## Exercise prompt
Locate each line of the listing below that contains the string "Task" and copy those lines. Case matters.

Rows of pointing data
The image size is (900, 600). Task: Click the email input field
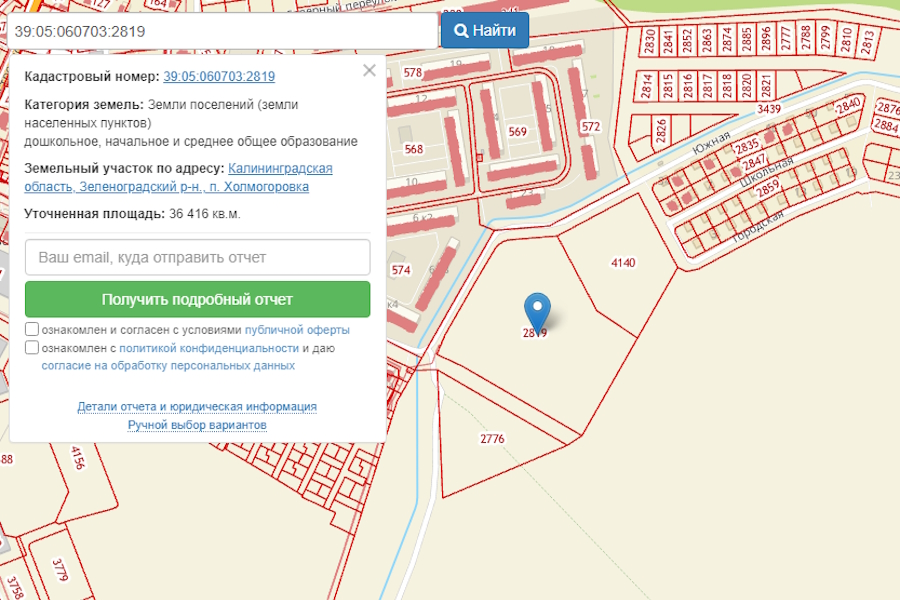pos(198,257)
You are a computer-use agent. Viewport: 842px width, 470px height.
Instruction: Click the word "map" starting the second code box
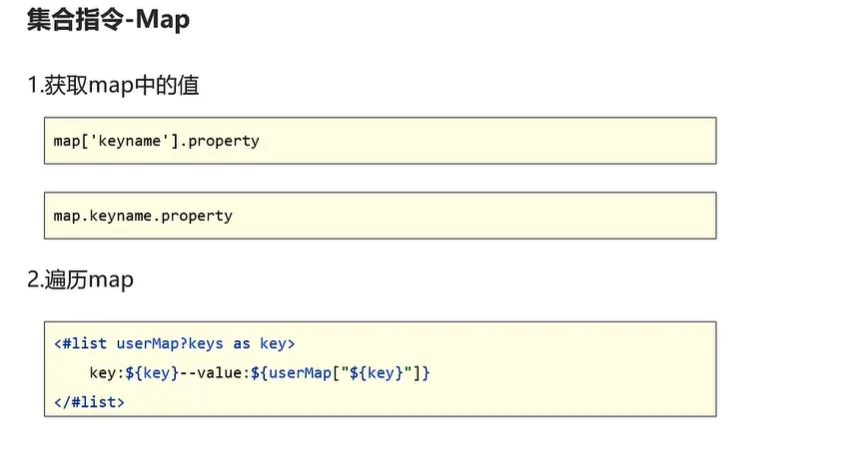click(x=66, y=216)
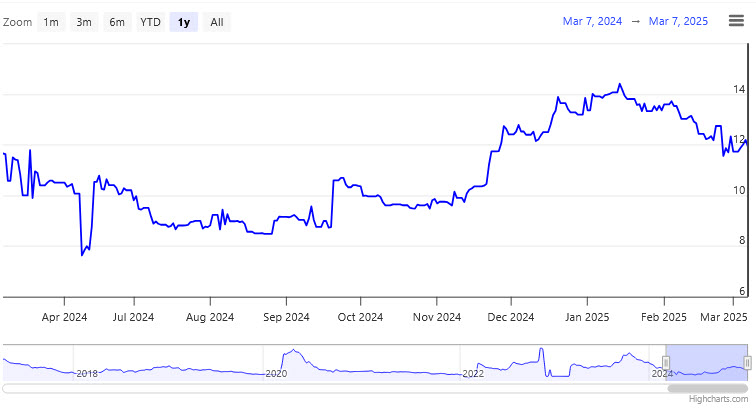
Task: Choose the 1y zoom button
Action: 183,22
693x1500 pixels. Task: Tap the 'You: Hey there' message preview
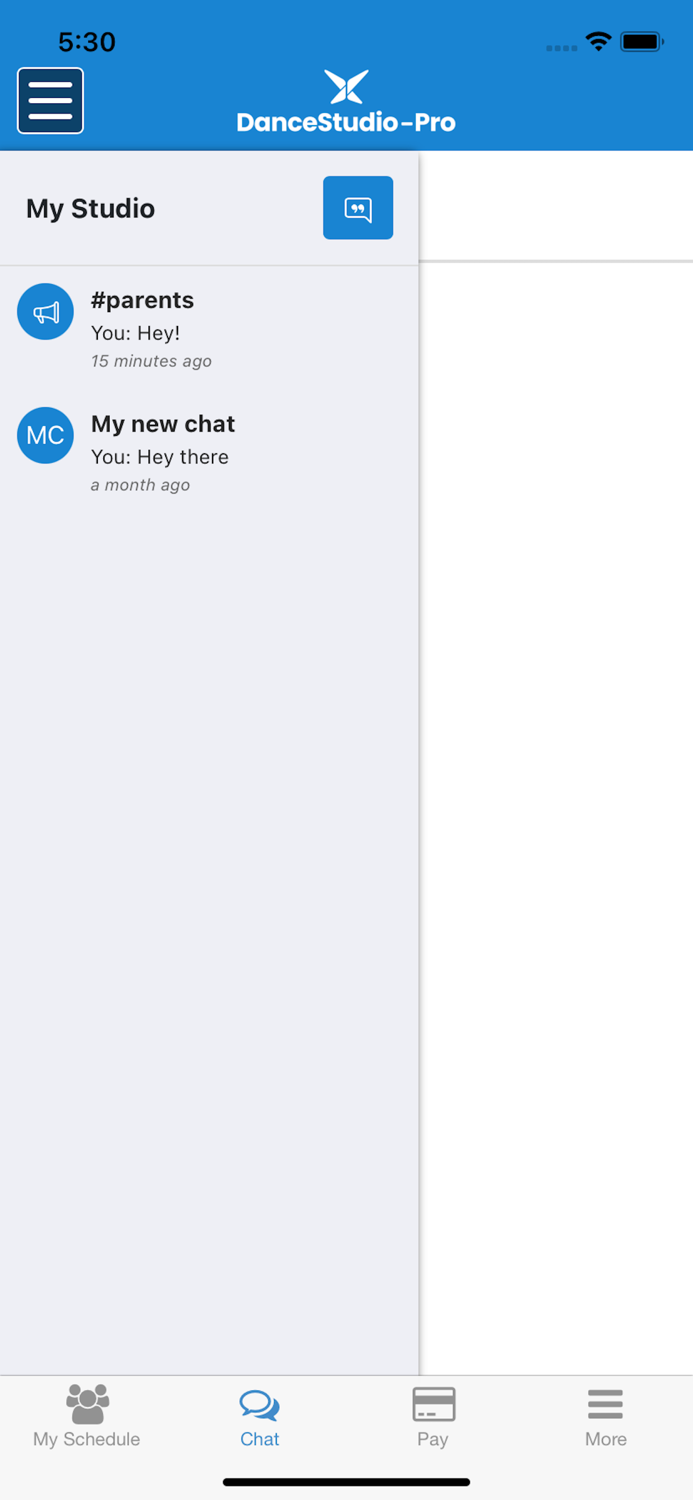(160, 457)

## The solution
The image size is (900, 600). Task: Click the email input field
Task: Choose the 1y zoom button
693x1500 pixels. Task: Tap the 'You: Hey there' message preview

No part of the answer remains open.